Удачи и успехов в творчестве!..


----------



## infoman (18 Мар 2013)

Если вы из Киева - обращайтесь. Буду рад помочь. 0677185730. Андрей


----------



## любитель (18 Мар 2013)

не раз слишится что есть некая СУПИТА. Но ведь это Вельт? Или это что - несколько иного уровня? Чем же так СУПИТА отличается от например Вельт cassotto 414? Тем паче, что по стоимости СУПИТА как хороший итальянец? Формулирую: чем примечательна СУПИТА?


----------



## sedovmika (18 Мар 2013)

У меня Супита, правда переделанная в баян из аккордеона. Еще есть Ясная поляна (без выборки) и Роланд. Супита надежный, качественный инструмент, - видел ее в музыкальном колледже, по много лет пользуются студенты. Настройщики говорят что проблем с ней нет, - качественные голоса плюс цельный корпус, хорошие резонаторы, - все это дает хорошее, "благородное" звучание, что еще надо?
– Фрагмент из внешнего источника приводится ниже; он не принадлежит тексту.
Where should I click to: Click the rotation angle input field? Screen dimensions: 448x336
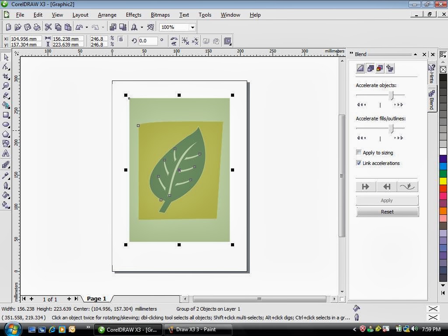tap(148, 41)
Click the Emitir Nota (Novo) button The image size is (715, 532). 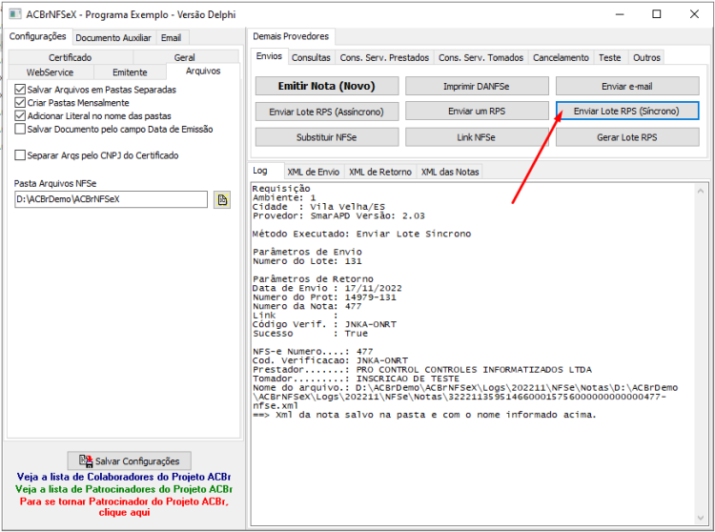327,86
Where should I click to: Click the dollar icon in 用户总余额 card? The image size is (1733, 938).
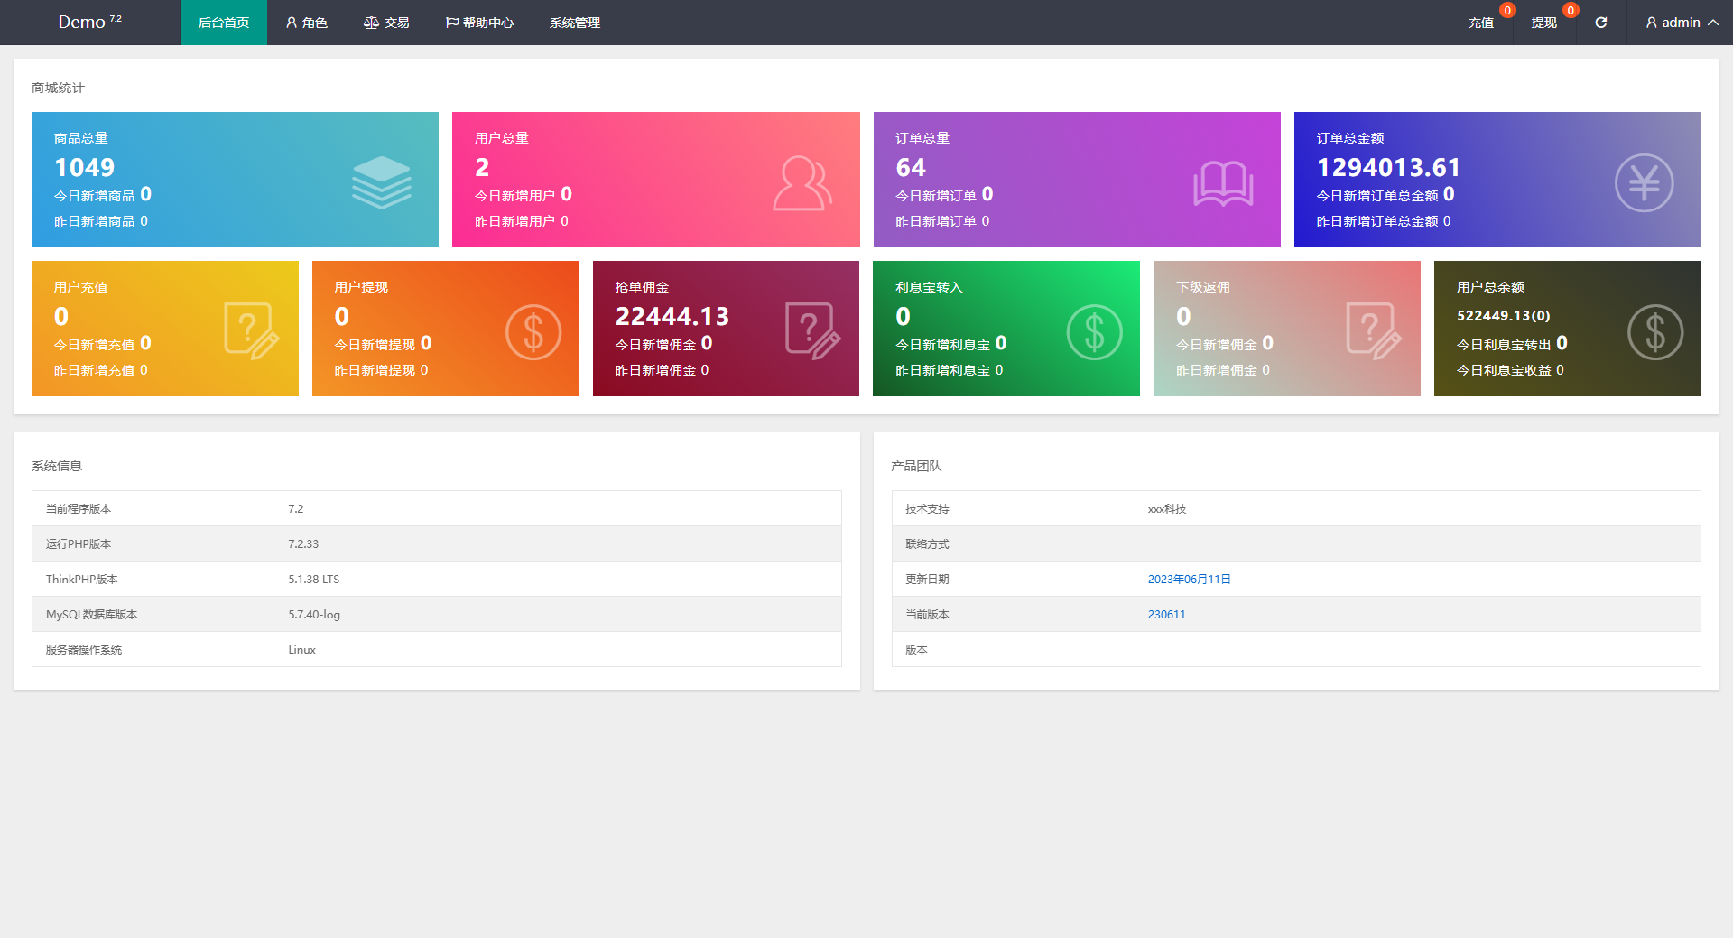pyautogui.click(x=1654, y=332)
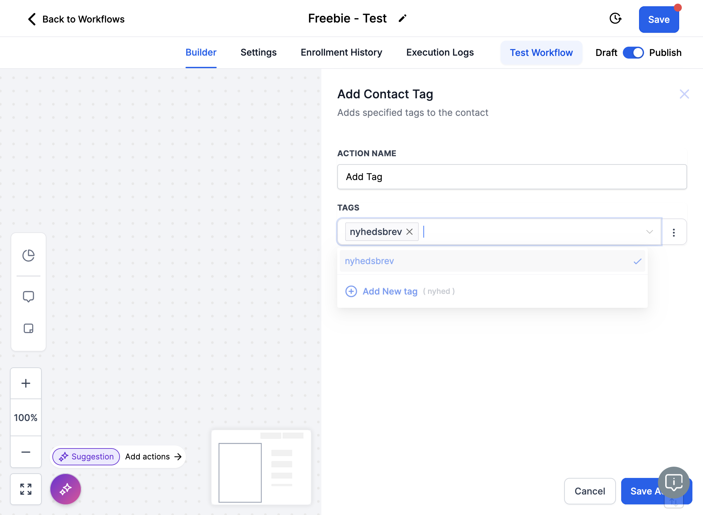
Task: Open the purple AI sparkle assistant button
Action: (66, 489)
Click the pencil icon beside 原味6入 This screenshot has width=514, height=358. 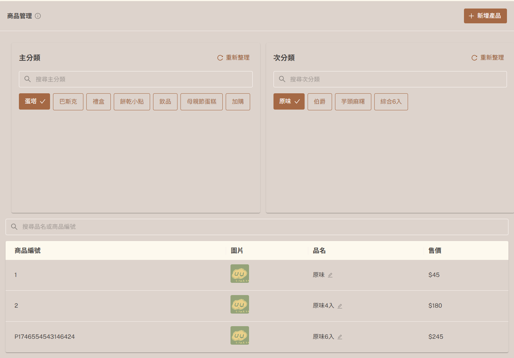pos(340,337)
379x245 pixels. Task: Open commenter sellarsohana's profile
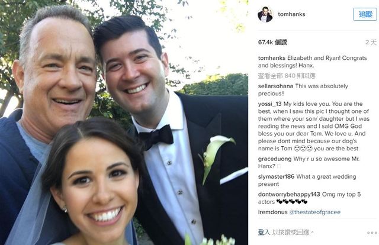275,86
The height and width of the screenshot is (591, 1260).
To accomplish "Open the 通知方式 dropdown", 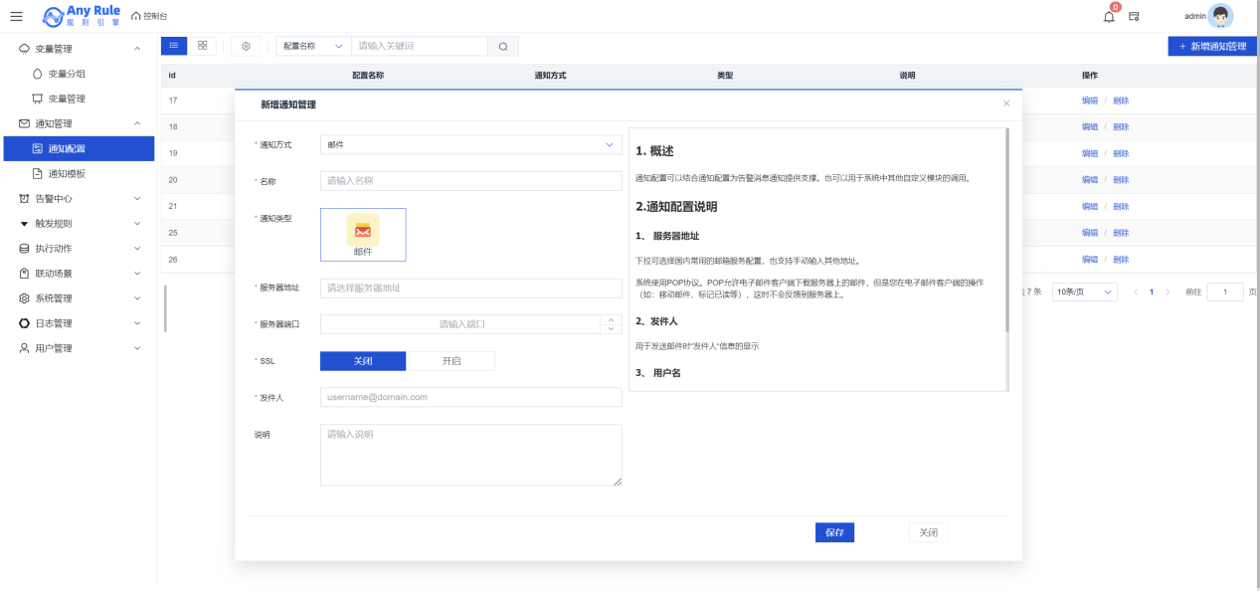I will (470, 145).
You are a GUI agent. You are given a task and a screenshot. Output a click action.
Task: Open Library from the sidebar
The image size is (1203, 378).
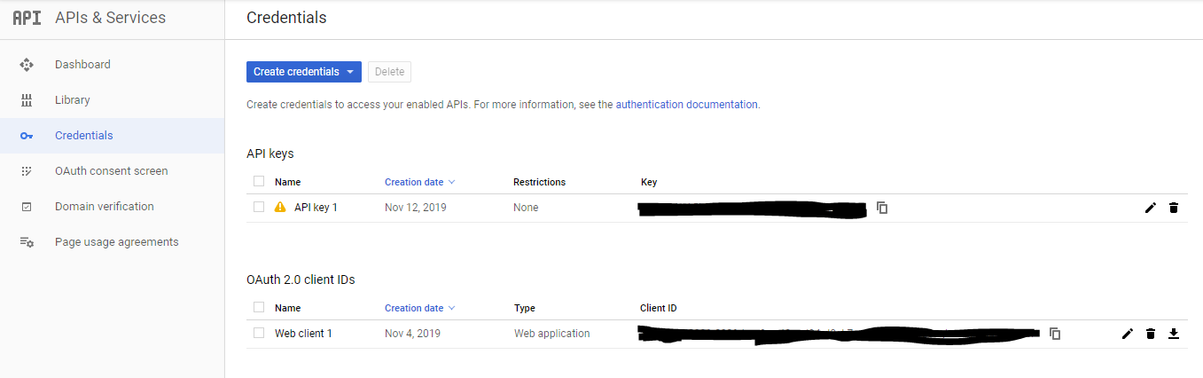click(73, 100)
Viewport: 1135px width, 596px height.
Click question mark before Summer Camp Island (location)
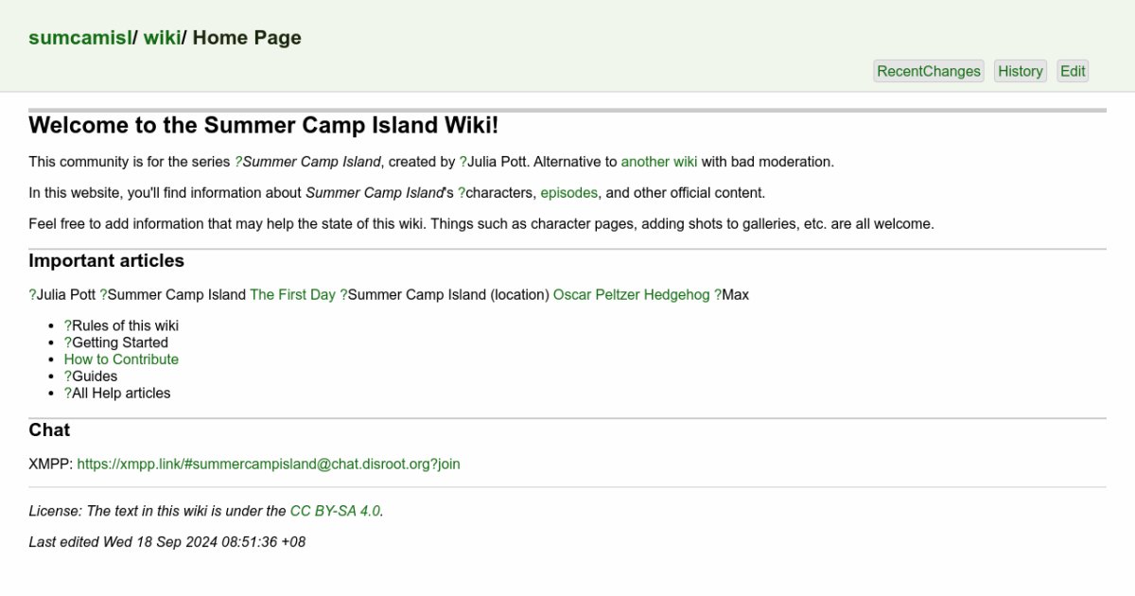pyautogui.click(x=343, y=295)
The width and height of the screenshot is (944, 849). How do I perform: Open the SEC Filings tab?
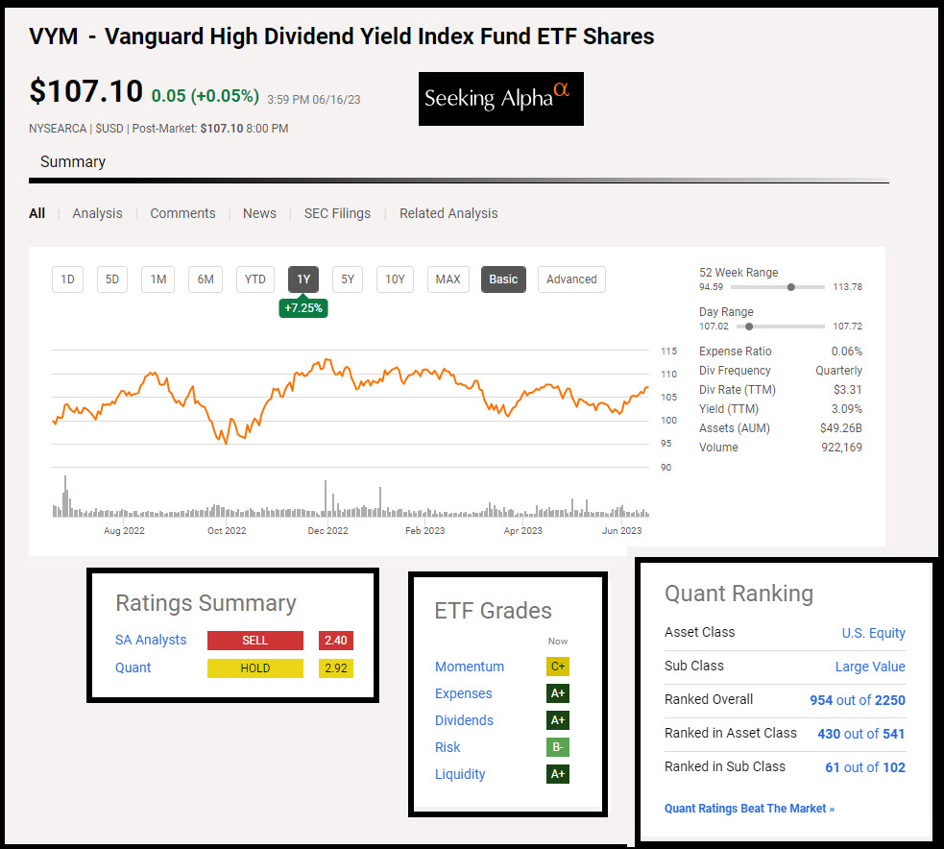(337, 213)
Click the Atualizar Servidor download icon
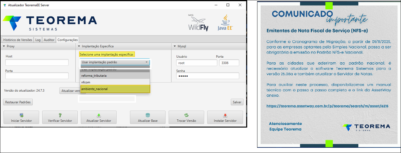Viewport: 401px width, 153px height. (99, 115)
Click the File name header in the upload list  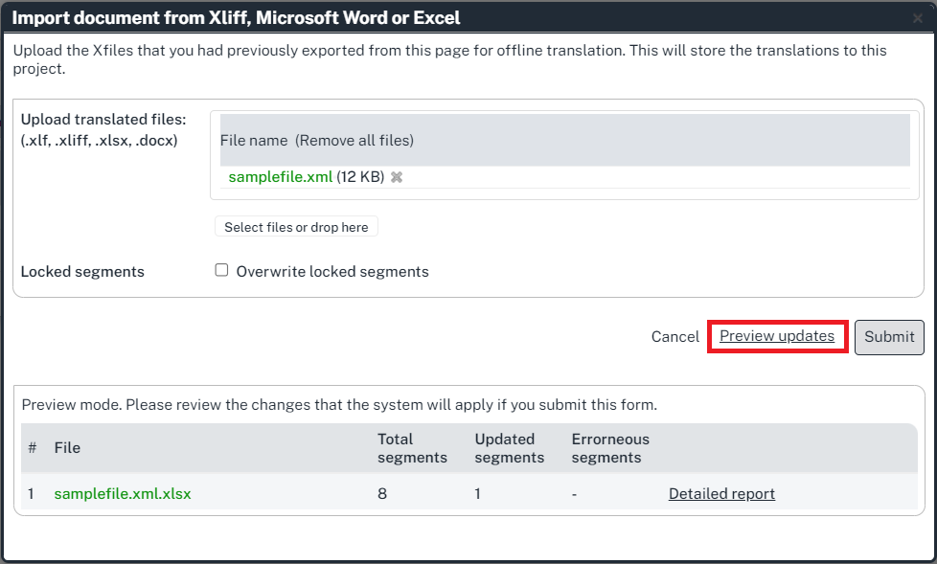[254, 140]
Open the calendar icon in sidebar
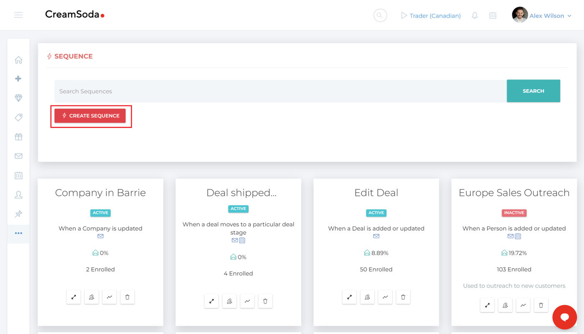This screenshot has height=334, width=584. [18, 176]
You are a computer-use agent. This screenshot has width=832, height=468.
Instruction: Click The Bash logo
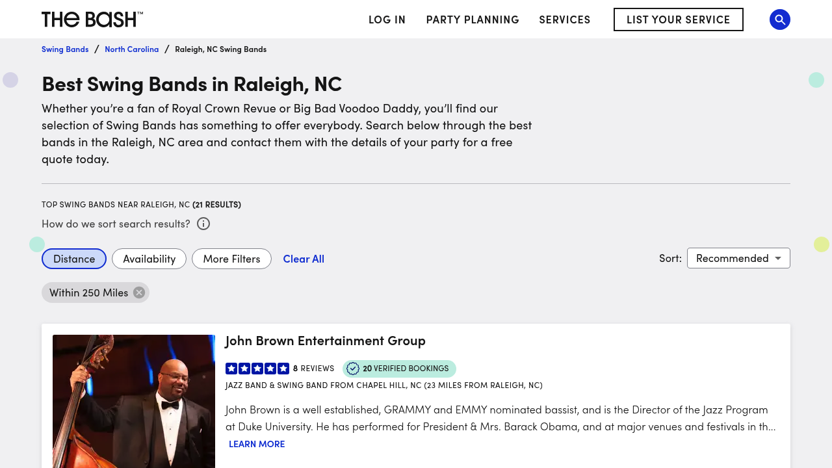92,20
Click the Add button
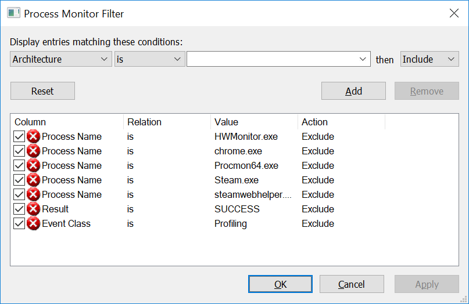 click(353, 91)
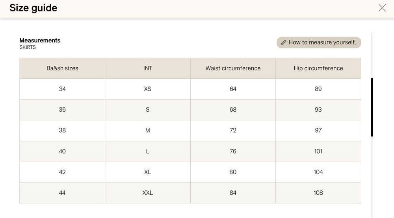394x218 pixels.
Task: Click the XXL size cell
Action: [x=147, y=193]
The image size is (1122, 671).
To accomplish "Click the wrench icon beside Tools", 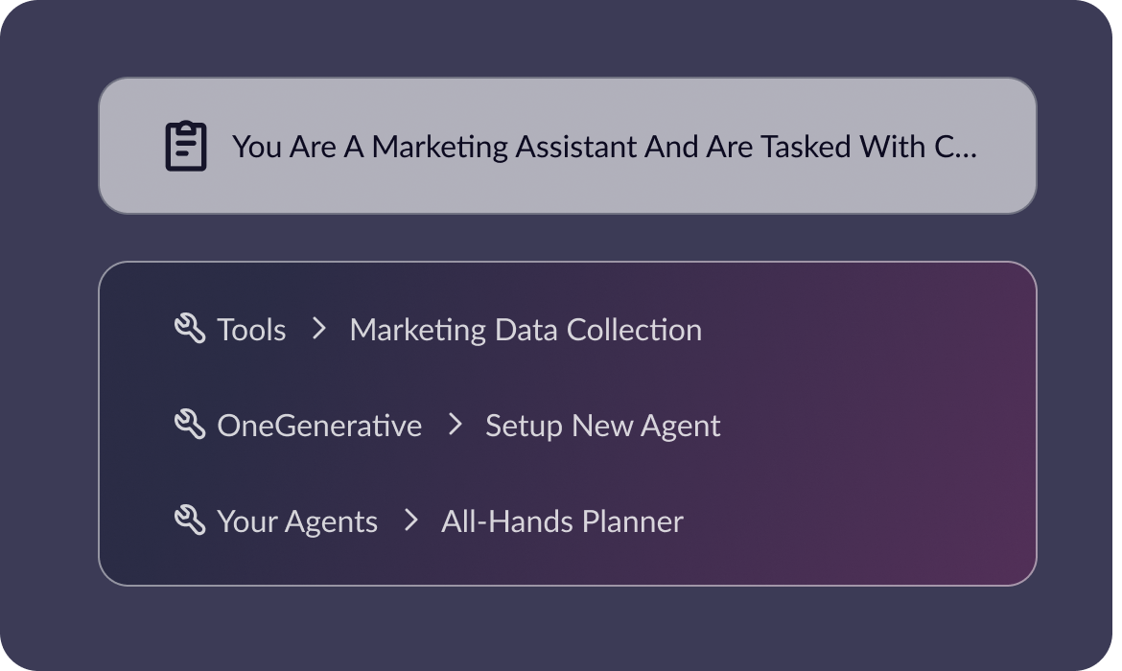I will 190,329.
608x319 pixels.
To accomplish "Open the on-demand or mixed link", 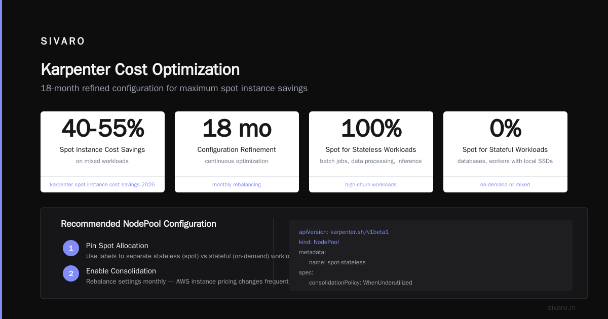I will pos(505,184).
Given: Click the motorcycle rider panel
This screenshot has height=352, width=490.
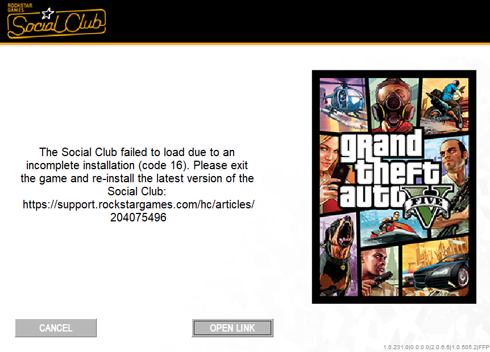Looking at the screenshot, I should click(x=445, y=104).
Думаю что можно купить менее 100 тыс, особенно аккордеон. Итальянцы в 2 раза дороже примерно. Если инструмент довольно старый, то иногда требуется ровнять розетку резонаторов на прямом бруске с приклееной грубой наждачкой (я ровнял фуганком, - переворачиваешь его, ложишь на колени и несколько раз проводишь резонатором, равняя розетку, - очень быстро получается). После 30 лет службы на всех инструментах надо это делать (хотя категорически не утверждаю, статистики у меня нет).


----------



## zet10 (18 Мар 2013)

любитель писал:


> Формулирую: чем примечательна СУПИТА?


В Супите есть ломаная дека,стоят итальянские голоса ,поэтому инструмент звучит не хуже многих итальянцев.
Самая удачная модель в серии концертных инструментов фабрики "Вельтмейстер".
Советую искать "Супиту" выпуска времен ГДР...Щас у современных "Супит"не то звучание,зато цена "Атомная",поэтому вместо современной "Супиты" лучше брать итальянский аккордеон.


----------



## sedovmika (18 Мар 2013)

Супита мне нравится больше чем Ясная поляна, хотя играет чуть потише, вес примерно одинаковый. Если не обладаете навыками мелкого ремонта, выбирайте инструмент тщательней, что бы потом не пришлось самому устранять обнаруженные неисправности. Мех желательно чтоб был новый, опробуйте на всех голосах, особенно пикола. - самые высокие голоса должны играть нормально, не слушайте если Вам говорят что они "не нужны для игры" - нужны, так как пиколка входит в состав многих тембров. В общем правило такое при покупке: если далеко не ехать, то в первый день не отдавать деньги, "отстыть", все взвесить, прийти в следующий раз и еще раз очень тщательно проверить. Цена может немного упасть после тщательной "дефектации". Итальянцев не советую, зачем платить вдвойне за то же самое? А старый, проверенный инструмент, хорошо отремонтированный, хватит на наш век с избытком.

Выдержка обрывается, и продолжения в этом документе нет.